I went to Catholic grammar school, graduated from Chaminade High School in 1964. And in ’65 I entered the United States Navy. I received an education in electronics, graduated from Cleveland Institute of Electronics, got my First Class FCC license, successfully completed a Famous Writer’s School home course, married and fathered a beautiful daughter, all before leaving the service.

Once out of the Navy, I worked as an engineer at a radio station for a couple of years. Then I found a home with AT&T where I spent the next 27 years, most of which as a white-collar staff worker. Somewhere between 1971 and 1973, I became a father of two more wonderful daughters and spent the next ten years going to Suffolk Community College, Stony Brook University, New York Institute of Technology and, finally, Fairleigh Dickinson University where I graduated in 1982. It took 176 credits to accomplish this task mainly because I loved academia and had little focus on getting a degree. I completed four semesters of Calculus, took physics, computers and electronics, and I loved my earth science and philosophy classes. I finally settled in with an English degree. Go figure.

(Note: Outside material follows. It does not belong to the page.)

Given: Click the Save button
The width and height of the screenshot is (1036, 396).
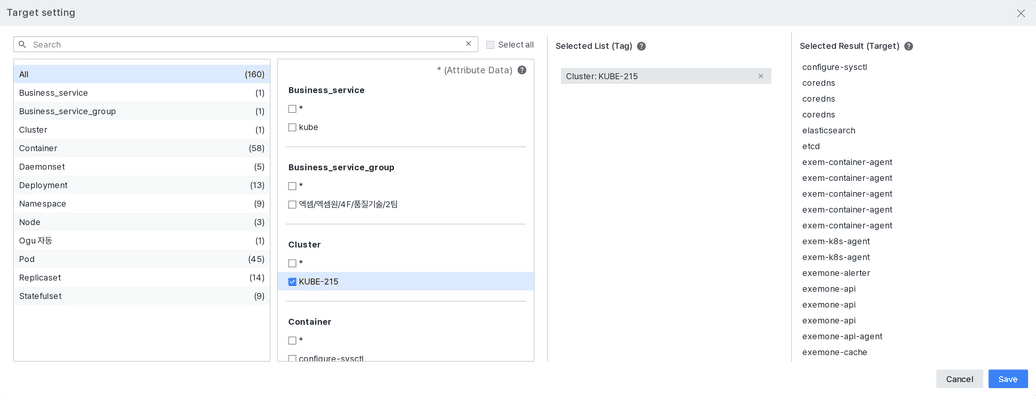Looking at the screenshot, I should point(1008,379).
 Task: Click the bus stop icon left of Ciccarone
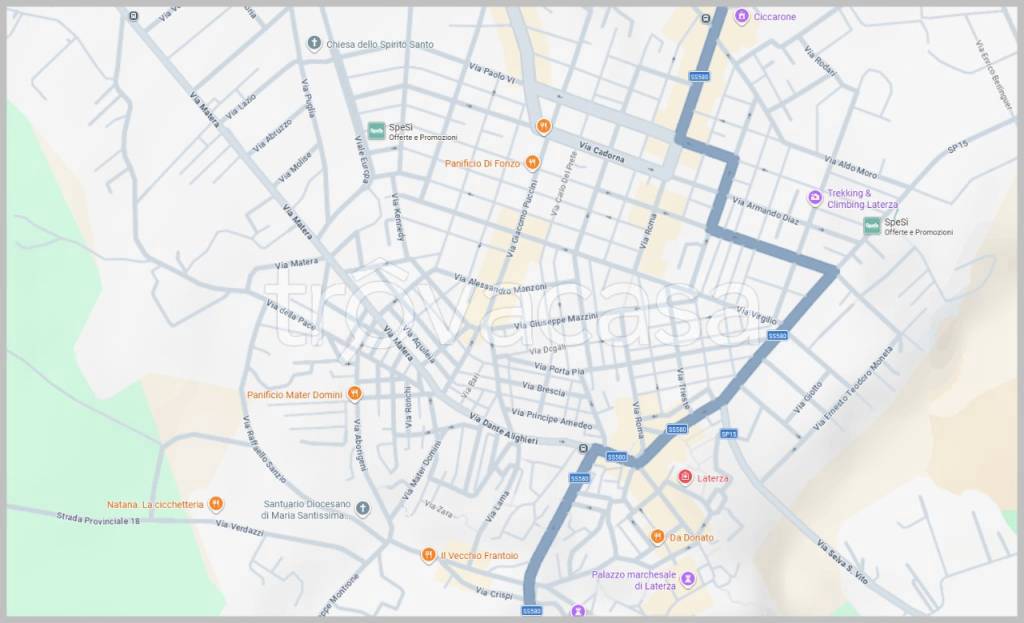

Writing has always been my greatest occupational passion, and in the late ‘70’s I published a novel based on the telephone company exploits of two employees gone mad. I published this work through a vanity press,and Bertha Klausner became my agent. During this time I wrote feature articles for a local newspaper in New Jersey, and a plethora of short stories. I finished my first screenplay in the early ‘80’s, but put my pen down and spent the next ten years seeking balance in my life.

During the nineties, I regained my writing momentum, but it wasn’t until I was offered an early retirement from AT&T in 1998 that I became the serious writer I always wanted to be. I took a Michael Hauge seminar, and also enrolled in a dozen acting courses to help me better understand stage and screenwriting structures, formats, and the general particulars required for story and character development.

Since 1998, my more recent non-fiction efforts, I have written two more novels, ten screenplays and three stage plays. One screen, and stage play, I co-wrote with Drew Keil, a Long Island friend, a dramaturg of exceptional talent, who graduated with me at Chaminade. For that matter, one of my screenplays, a two-part mini-series, was the life-story of Ed Dennehy – brother of actor Brian – who also graduated with Drew and I at Chaminade. One of my novels was published in the August of 2005 by Sun Rising Press, which went bankrupt shortly after signing me – hopefully I didn’t have anything to do with their demise. The book was republished with Entrada Publishing in October of 2016 to a slew of really nice reviews.

My more recent endeavors have been 2 non-fiction books, one about an overseas freedom fighter of sorts, and the other “Fillossofee: Messages from a Grandfather”, whose title reveals its content. Since retiring these works have been recognized in 300 writing competitions, and  as finalist or better in over 170 theatre, book, screenplay and stage play competitions around the world. My screenplays and stage plays combined have won a total alone 27 contests, and came in 2nd place in 19 others in (e.g., Breckenridge, Telluride, Fade In Magazine, Garden State Film Festival, Faulkner/Wisdom Creative Writing contest, Norumbego Fiction Award, Chesterfield, Writer’s Network, Dana Awards, Frontiers in Writing, SFWP (Santa Fe), etc.). My short play was produced at a One Act Festival on Long Island, and my longer stage plays won a reading series at Abingdon Theatre in NYC and Ohio State University. The play I co-wrote with Drew Keil won writing awards in Hollywood, Chicago and London, where he directed it at the Hudson Guild Theatre in NYC. Somewhere in there I taught adult education at Northampton County Community College in screen writing, and was Temple University screenplay judge for their Senior Project class (Freese Award).

All this is very humbling because of the subjective nature of judging, and because my work has been given the ‘thumbs down’ by many more ‘readers’ than those giving their ‘thumbs up’, which adds a new interpretation to an old adage that “… one can fool some of the people some of the time …”.